Paul Krugman has been writing (and linking to helpful pieces) about the “missing deflation” of recent years. Despite lots of hand-wringing that activist macroeconomic policy (especially the large degree of easing done by the Federal Reserve) is laying the powder for an explosion of inflation, it’s clear that this is the wrong worry and that the extraordinary degree of economic slack actually argues that disinflation is much more likely, and is actually a problem (by the way, Ken Rogoff is totally right about this one).
But Krugman notes it’s actually a puzzle that disinflation (a reduction in the rate of price-growth) has not been ongoing and has not pushed over into outright deflation (falling prices) like in Japan.

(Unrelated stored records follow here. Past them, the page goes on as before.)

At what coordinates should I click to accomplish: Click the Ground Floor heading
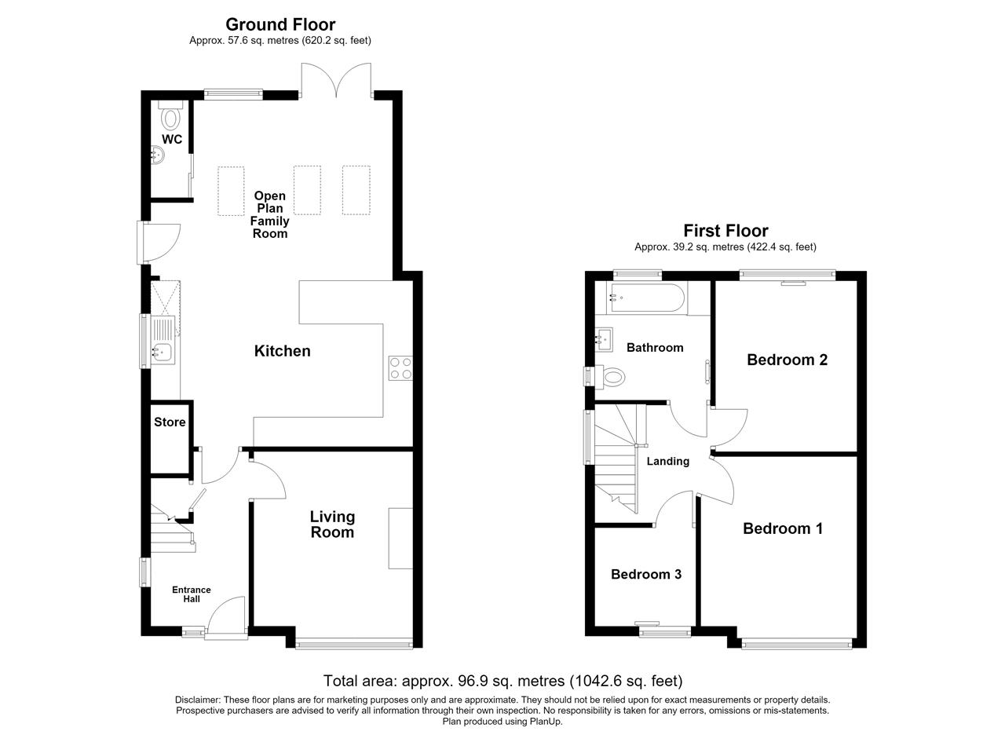click(280, 24)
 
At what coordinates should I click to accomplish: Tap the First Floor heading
click(725, 231)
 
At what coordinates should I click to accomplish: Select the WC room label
click(172, 139)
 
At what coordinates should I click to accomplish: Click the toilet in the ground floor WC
click(170, 115)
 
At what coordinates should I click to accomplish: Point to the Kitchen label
click(282, 351)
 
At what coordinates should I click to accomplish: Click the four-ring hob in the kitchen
click(400, 368)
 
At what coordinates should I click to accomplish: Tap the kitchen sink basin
click(163, 352)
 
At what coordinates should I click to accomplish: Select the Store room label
click(170, 422)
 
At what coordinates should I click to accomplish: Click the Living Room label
click(332, 524)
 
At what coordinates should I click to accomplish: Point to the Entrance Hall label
click(192, 594)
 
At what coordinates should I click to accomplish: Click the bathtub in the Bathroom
click(645, 298)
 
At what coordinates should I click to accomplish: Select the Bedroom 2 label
click(787, 360)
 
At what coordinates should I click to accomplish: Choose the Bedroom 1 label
click(783, 528)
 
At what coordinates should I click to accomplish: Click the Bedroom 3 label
click(646, 574)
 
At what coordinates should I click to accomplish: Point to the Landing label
click(667, 462)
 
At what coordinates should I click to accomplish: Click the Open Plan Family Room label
click(269, 214)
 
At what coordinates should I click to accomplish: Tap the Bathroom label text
click(655, 347)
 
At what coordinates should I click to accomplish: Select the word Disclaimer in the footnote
click(197, 700)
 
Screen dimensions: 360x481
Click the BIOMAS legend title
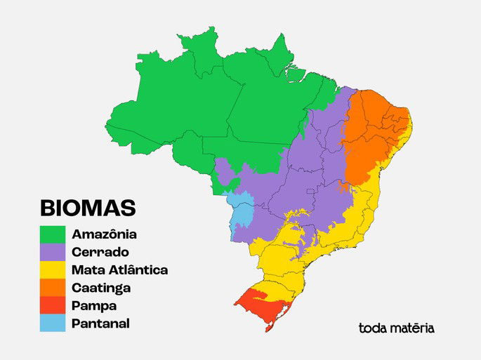pyautogui.click(x=87, y=208)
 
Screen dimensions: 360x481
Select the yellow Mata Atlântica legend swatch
pyautogui.click(x=53, y=269)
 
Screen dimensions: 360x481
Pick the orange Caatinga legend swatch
pyautogui.click(x=53, y=288)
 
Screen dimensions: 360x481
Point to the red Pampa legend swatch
pyautogui.click(x=53, y=306)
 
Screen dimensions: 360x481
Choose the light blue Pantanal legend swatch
pyautogui.click(x=53, y=324)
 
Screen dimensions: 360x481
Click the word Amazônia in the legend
pyautogui.click(x=104, y=234)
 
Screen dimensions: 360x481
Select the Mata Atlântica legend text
pyautogui.click(x=119, y=269)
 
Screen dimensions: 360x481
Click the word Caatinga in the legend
pyautogui.click(x=101, y=288)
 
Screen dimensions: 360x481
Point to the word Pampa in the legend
pyautogui.click(x=94, y=306)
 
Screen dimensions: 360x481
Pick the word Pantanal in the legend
pyautogui.click(x=100, y=324)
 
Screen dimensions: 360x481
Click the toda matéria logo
pyautogui.click(x=396, y=328)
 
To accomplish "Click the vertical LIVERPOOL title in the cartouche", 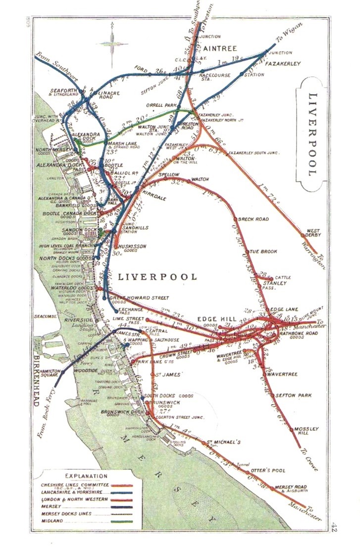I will coord(311,134).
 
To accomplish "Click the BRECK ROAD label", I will coord(253,219).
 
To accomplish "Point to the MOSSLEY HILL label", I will coord(307,431).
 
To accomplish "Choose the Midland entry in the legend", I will coord(52,521).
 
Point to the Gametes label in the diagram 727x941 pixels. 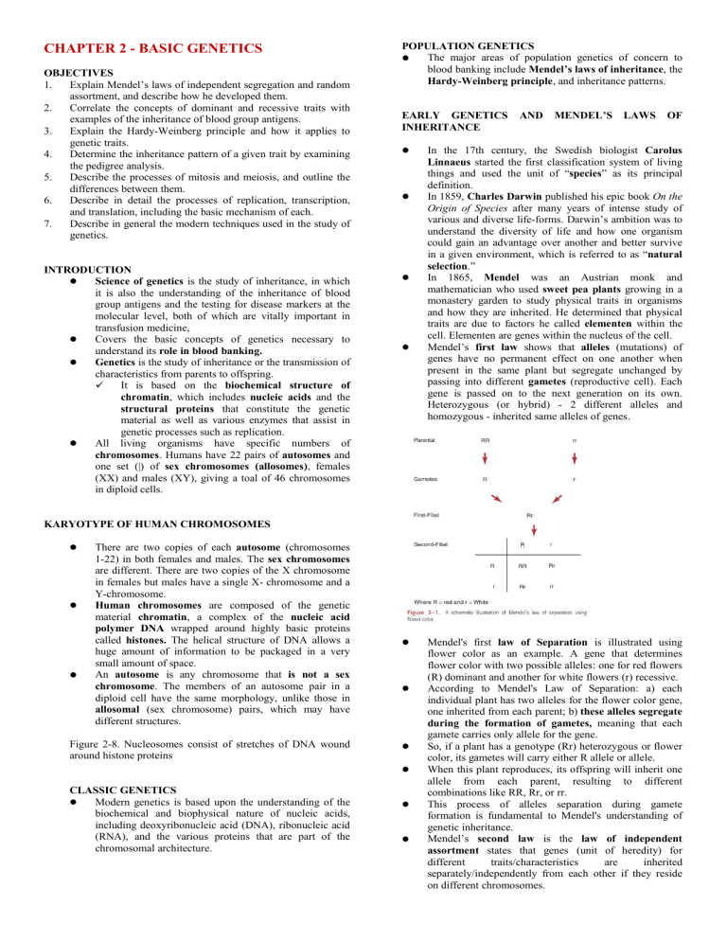click(429, 479)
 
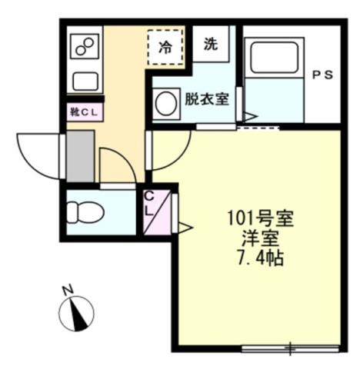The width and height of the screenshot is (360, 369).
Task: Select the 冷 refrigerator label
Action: pyautogui.click(x=165, y=45)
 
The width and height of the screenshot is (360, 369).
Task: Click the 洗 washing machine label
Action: pyautogui.click(x=210, y=45)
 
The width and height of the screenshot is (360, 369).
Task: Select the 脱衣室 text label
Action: pyautogui.click(x=205, y=98)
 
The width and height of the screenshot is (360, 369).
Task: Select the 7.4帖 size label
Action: pyautogui.click(x=258, y=258)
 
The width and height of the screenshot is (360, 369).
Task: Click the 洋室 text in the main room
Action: pyautogui.click(x=258, y=238)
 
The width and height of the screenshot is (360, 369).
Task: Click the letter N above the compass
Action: pyautogui.click(x=67, y=289)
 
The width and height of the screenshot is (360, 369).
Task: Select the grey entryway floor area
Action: pyautogui.click(x=80, y=155)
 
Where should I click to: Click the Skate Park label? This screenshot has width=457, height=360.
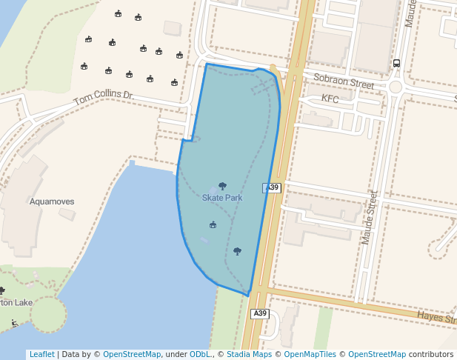coord(222,198)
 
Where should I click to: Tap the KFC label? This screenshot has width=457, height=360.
coord(330,99)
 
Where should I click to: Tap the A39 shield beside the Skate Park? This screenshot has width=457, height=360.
coord(272,188)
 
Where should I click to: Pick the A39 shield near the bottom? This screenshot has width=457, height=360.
coord(259,314)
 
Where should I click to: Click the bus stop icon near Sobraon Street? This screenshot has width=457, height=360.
coord(396,64)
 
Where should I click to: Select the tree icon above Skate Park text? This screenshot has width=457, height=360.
coord(222,186)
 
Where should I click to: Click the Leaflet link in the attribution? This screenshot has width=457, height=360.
coord(41,354)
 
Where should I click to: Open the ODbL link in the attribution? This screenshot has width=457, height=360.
coord(200,354)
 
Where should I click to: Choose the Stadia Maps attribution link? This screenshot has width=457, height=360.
coord(249,354)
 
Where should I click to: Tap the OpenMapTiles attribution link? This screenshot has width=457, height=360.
coord(310,354)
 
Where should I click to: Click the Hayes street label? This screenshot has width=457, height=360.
coord(436,317)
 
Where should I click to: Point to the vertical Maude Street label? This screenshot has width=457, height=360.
coord(369,217)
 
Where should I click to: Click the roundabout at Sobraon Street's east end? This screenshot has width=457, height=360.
coord(396,87)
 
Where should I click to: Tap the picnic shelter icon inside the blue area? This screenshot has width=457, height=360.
coord(213,224)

And even in Japan, prolonged economic weakness has not led to accelerating deflation, instead their deflation has been slow and steady. So what’s happening?
Krugman and others have usefully pointed to downward nominal wage rigidity as the key reason—for whatever reasons, workers seem to really not like, and employers seem to indulge their preference for, outright nominal wage cuts. Wages holding steady while inflation reduces their purchasing power? That happens—and it’s happening a lot these days. But outright nominal wage reductions are rare, and this rarity could well be providing a (useful) floor to disinflation.
But, I’d also note something else holding up prices—the determination of the corporate sector to earn historically high profit margins. The Bureau of Economic Analysis (BEA) has a great table on prices and unit labor and profit costs for the non-financial corporate sector, which accounts for just about half of the U.S. economy. In the NFC sector, prices per unit of output since the end of the recession are up just 4.1 percent. But labor costs per unit of output are down by 1.1 percent. Given that labor costs are more than 60 percent of overall prices in the NFC sector and that they’re falling, this must mean some other cost component in the production process with a much smaller share is rising a lot to drive prices up.
Meet corporate profits per unit—up 63 percent (60 percent after-tax) since the recession’s end. In fact, the growth in after-tax corporate profits can explain all of the 4.1 percent price increase between the end of the recession in the middle of 2009 and the end of 2012 (see the figure below for a breakdown).
There are many good reasons to think that upward pressure on prices is a useful thing in the U.S. economy right now, but I’m not sure that rising profits is one of them.